The next dimension we need is the viewport size. A virtual list without a viewport is just a list, so we should be able to handle that case. For normal use, it must be left to the user to define the viewport size using CSS. Just as with row height, we will have to go looking for a height (or max-height) at link time.

To the Code

We already have a module to use from the previous post, so we can add a directive to that. It would be nice if we could just override the necessary parts of the ng-repeat directive, but AngularJS directives don’t work like that. So lets dive right in with the directive definition:

var mod = angular.module('sf.virtualScroll');
mod.directive("sfVirtualRepeat", function(){
  return {
    transclude: 'element',
    priority: 1000,
    terminal: true,
    compile: sfVirtualRepeatCompile
  };
  // ...
}); 

The compile function is going to do a little bit more work up-front than the ng-repeat equivalent: we can pre-parse the repeat expression (just as we did in part 1 for the scroller).

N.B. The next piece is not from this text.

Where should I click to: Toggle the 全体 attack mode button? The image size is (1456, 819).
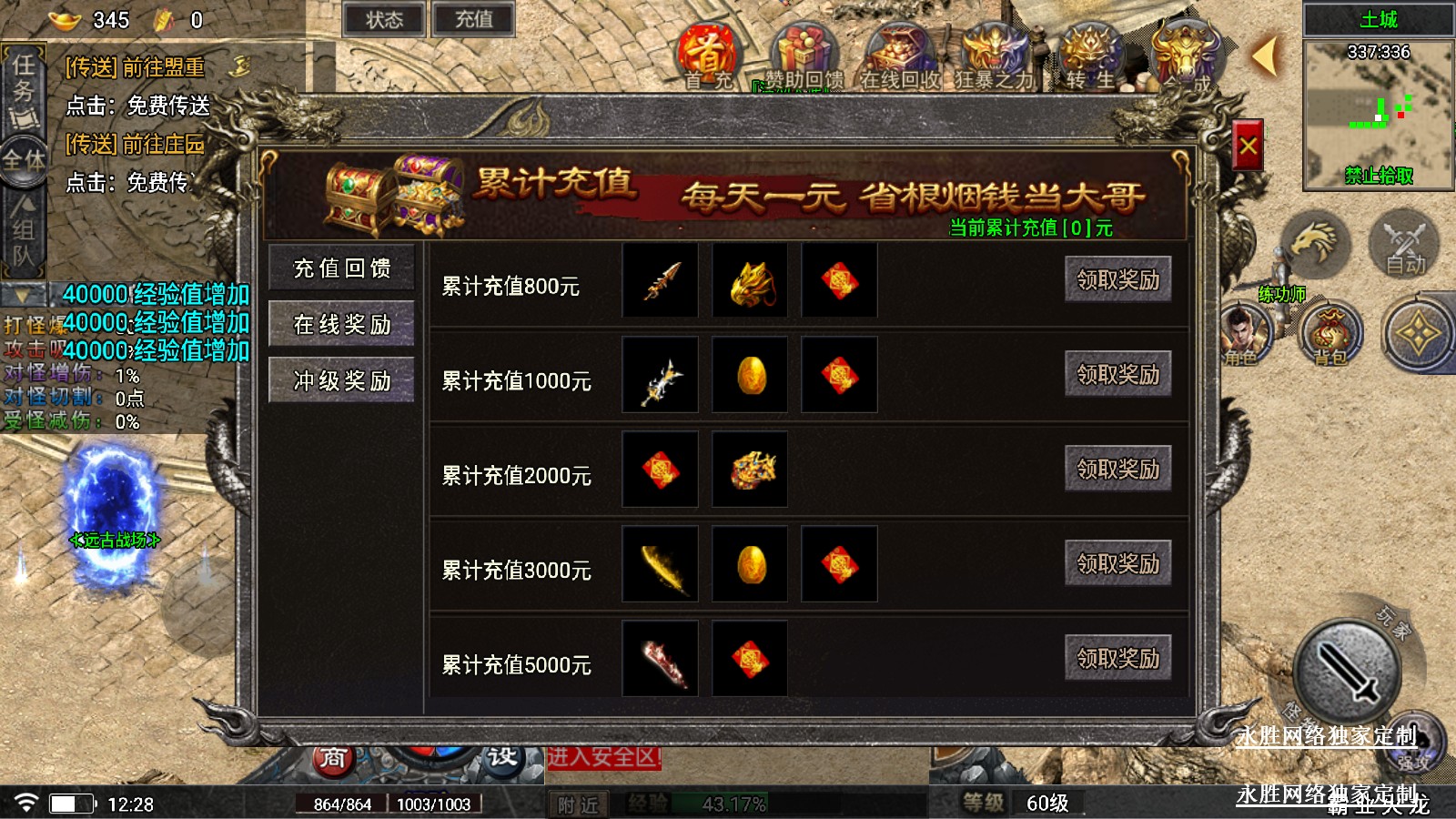coord(23,161)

function sfVirtualRepeatCompile(element, attr, linker) {
  var ident = parseRepeatExpression(attr.sfVirtualRepeat),
      LOW_WATER = 100,
      HIGH_WATER = 200;

  return {
    post: sfVirtualRepeatPostLink
  };
  // ...
}

The link function evaluates the expression identifying the collection we are bound to and sets up the watch, much like before, but this watch is simply on the length of the collection along with variables describing the active range. In addition, the link function sets up a listener for scroll events from the viewport which will adjust the current active range. Angular will notice that the watched variables have changed, and call the listener for the watch.

The watch is (as ever) where all the action happens. The algorithm can be boiled down to comparing the new active range with the existing and deciding what to destroy and what rows to create. Once the decisions have been made, we are very much back with ng-repeat: creating child scopes and linking them in. The subtlety is that the child DOM elements need to be positioned within their container. We could use absolute positioning, or adding a margin to the first. I’ve gone with the margin.

The Result

The sf-virtual-repeat directive is part of the sf.virtualScroll module on github in a source repository and a bower component with just the built artifacts.

I’ve yet to really thrash the code, so don’t bet your project on it! Please feel free to load up the github issues with requests as well as bug notifications. My next step will be to make a usable log viewer component and maybe look at offloading data to the server too.

By far the biggest problem with this sf-virtual-repeat directive is how many restrictions it places on the elements you can include. Also the CSS has to be pretty explicit for the container element.